Still not as good as the first Lady Janie book. A lot of this made no sense, and anachronisms were flying around willy-nilly, but I had a good time.
My Imaginary Mary is what you get when you mix light fantasy (there are fairies! and Mary Godwin (Shelley) is one! (different kind of fairy than you’d expect)), alternate history (what if Mary met Ada Lovelace?), and a truly ridiculous sensibility (they invent the name Peter Pan for some reason?) with egregious unconcern for historical accuracy.
The plot kicks off when Mary attends a show (? they call it something else in the book) by a dirtbag scientist who seems to be attempting to reanimate the corpse of frogs by electrifying them. Mostly this just means there are a lot of crispy dead frogs, but when Mary accidentally brings one of the frogs back to life for real—in front of the audience, though they don’t know it was her—she makes herself a target. Meanwhile, Ada Lovelace (daughter of Lord Byron) is also an inventor/scientist, and she has created an automaton. When the two girls meet and become friends, one thing leads to another and whoops, PAN is a real boy now.
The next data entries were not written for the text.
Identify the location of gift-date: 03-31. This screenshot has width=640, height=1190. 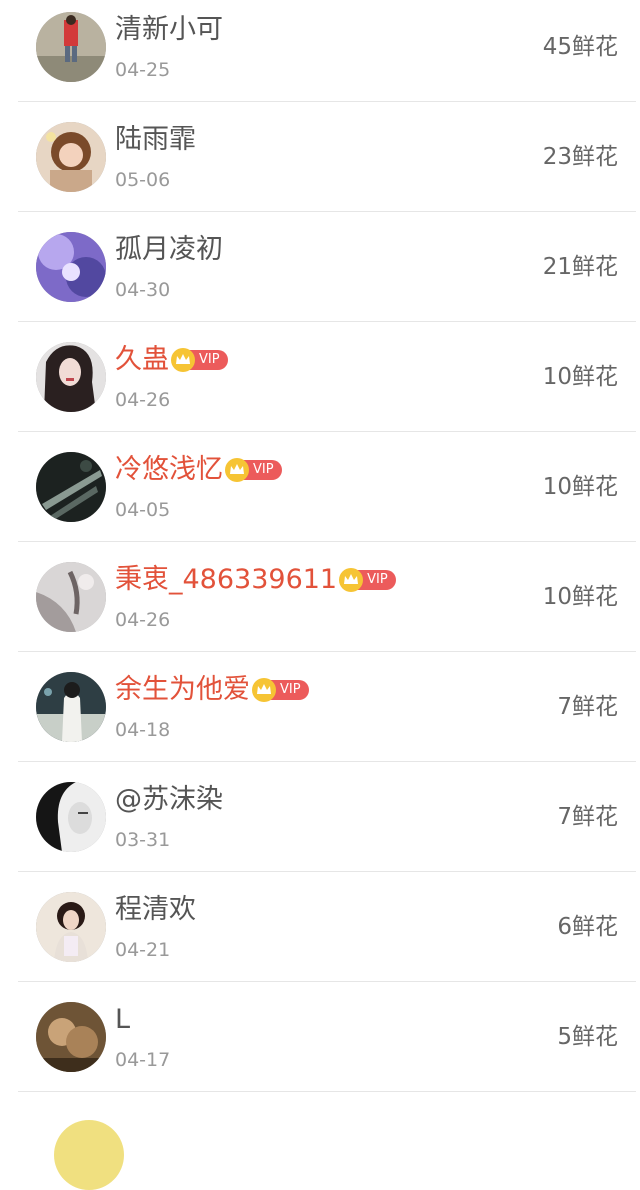
(143, 840).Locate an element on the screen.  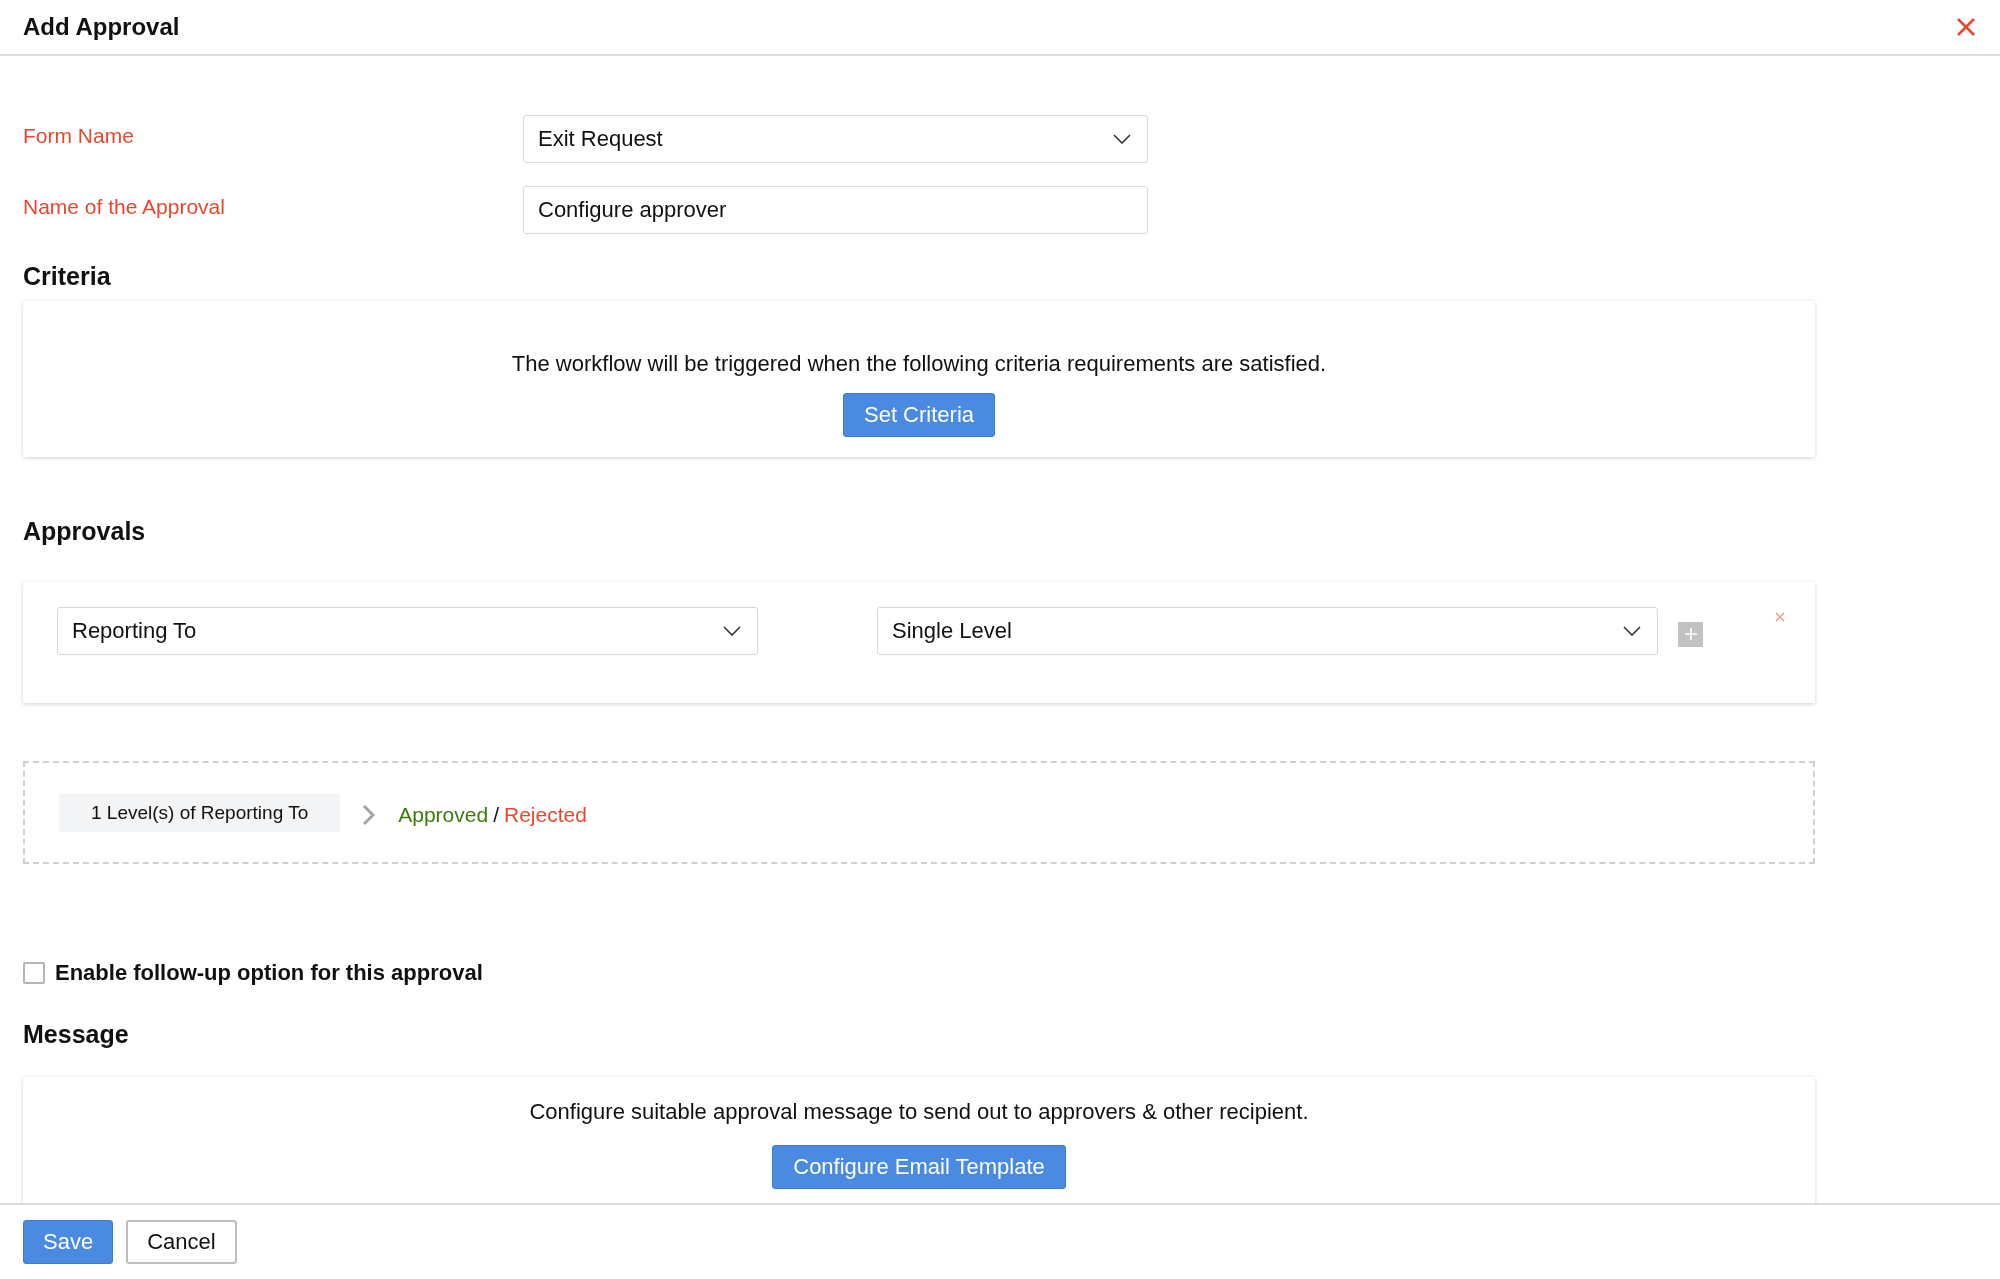
approved-label: Approved is located at coordinates (444, 814).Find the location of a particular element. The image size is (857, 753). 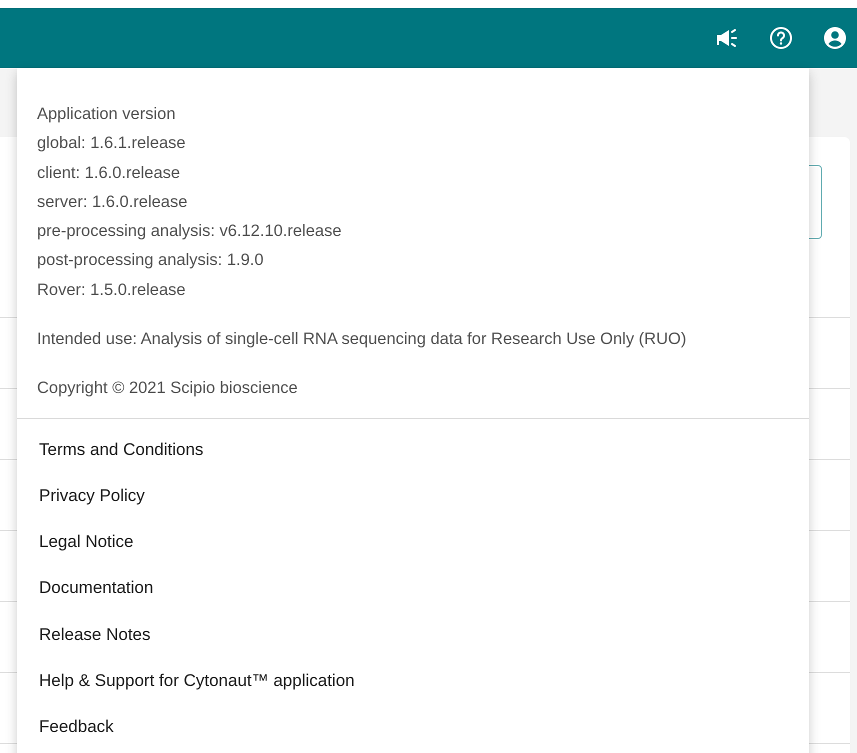

version-text: Application version is located at coordinates (106, 114).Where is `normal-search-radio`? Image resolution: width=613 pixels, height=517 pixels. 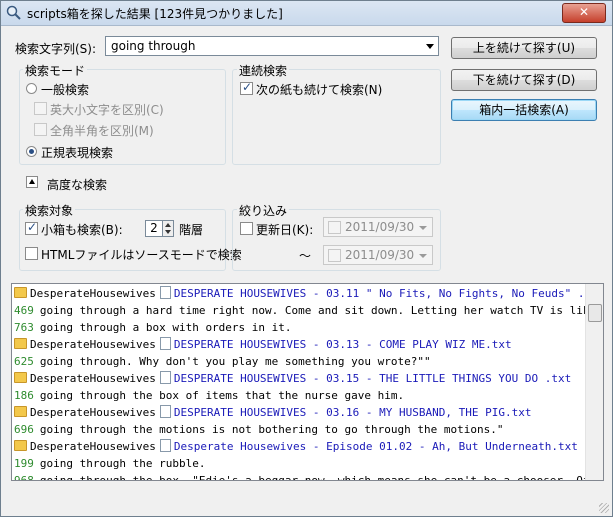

The whole point of this series is to give famous historical women better stories, to fix history, but I find myself wishing here that it was less fantastical, and that they would have fixed history for Mary Shelley in a more realistic way. This is probably unfair of me, because it feels a lot like wanting it to just be a different type of book.
Worth noting, the real Mary Shelley lived a messy, complicated life, and this book de-complicates her in a way that is semi-troubling. Yes, it’s YA, but maybe don’t write about a messy young woman if you don’t want to write about a messy young woman. And as much as I personally think Percy Shelley and Lord Byron were terrible people, they also caricaturize them, as well.